Source data below:

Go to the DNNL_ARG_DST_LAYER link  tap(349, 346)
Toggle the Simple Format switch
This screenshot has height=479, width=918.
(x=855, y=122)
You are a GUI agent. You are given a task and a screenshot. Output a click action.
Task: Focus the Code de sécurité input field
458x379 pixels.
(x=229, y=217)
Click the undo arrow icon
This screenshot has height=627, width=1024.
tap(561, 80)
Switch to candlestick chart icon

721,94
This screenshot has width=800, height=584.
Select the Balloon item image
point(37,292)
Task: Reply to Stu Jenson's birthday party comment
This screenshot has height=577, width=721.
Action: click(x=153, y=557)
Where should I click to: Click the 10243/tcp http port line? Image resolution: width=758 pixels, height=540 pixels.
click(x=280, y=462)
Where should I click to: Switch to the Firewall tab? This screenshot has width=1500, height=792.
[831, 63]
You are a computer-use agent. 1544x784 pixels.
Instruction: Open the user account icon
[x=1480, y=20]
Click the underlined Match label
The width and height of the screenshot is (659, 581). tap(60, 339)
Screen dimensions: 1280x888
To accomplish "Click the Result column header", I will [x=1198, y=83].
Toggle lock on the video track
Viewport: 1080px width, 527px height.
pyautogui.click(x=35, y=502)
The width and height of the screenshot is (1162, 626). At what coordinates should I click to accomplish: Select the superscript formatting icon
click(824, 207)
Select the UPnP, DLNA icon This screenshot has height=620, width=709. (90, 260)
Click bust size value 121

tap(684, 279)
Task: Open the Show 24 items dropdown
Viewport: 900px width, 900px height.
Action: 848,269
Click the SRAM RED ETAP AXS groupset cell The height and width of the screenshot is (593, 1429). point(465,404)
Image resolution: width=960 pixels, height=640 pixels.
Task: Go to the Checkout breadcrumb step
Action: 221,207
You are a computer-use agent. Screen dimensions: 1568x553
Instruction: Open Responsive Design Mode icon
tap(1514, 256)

End of Source data.

## Work required
A reply that repeats all the data exactly is required.

## Your solution
Go to the DNNL_ARG_DST_LAYER link  tap(349, 346)
Toggle the Simple Format switch
This screenshot has height=479, width=918.
(x=855, y=122)
You are a GUI agent. You are given a task and a screenshot. Output a click action.
Task: Focus the Code de sécurité input field
458x379 pixels.
(x=229, y=217)
Click the undo arrow icon
This screenshot has height=627, width=1024.
tap(561, 80)
Switch to candlestick chart icon

721,94
This screenshot has width=800, height=584.
Select the Balloon item image
point(37,292)
Task: Reply to Stu Jenson's birthday party comment
This screenshot has height=577, width=721.
Action: click(x=153, y=557)
Where should I click to: Click the 10243/tcp http port line? Image resolution: width=758 pixels, height=540 pixels.
click(x=280, y=462)
Where should I click to: Switch to the Firewall tab? This screenshot has width=1500, height=792.
[831, 63]
You are a computer-use agent. 1544x784 pixels.
Instruction: Open the user account icon
[x=1480, y=20]
Click the underlined Match label
The width and height of the screenshot is (659, 581). tap(60, 339)
Screen dimensions: 1280x888
To accomplish "Click the Result column header", I will [x=1198, y=83].
Toggle lock on the video track
Viewport: 1080px width, 527px height.
pyautogui.click(x=35, y=502)
The width and height of the screenshot is (1162, 626). At what coordinates should I click to accomplish: Select the superscript formatting icon
click(824, 207)
Select the UPnP, DLNA icon This screenshot has height=620, width=709. (90, 260)
Click bust size value 121

tap(684, 279)
Task: Open the Show 24 items dropdown
Viewport: 900px width, 900px height.
Action: 848,269
Click the SRAM RED ETAP AXS groupset cell The height and width of the screenshot is (593, 1429). point(465,404)
Image resolution: width=960 pixels, height=640 pixels.
Task: Go to the Checkout breadcrumb step
Action: 221,207
You are a computer-use agent. Screen dimensions: 1568x553
Instruction: Open Responsive Design Mode icon
tap(1514, 256)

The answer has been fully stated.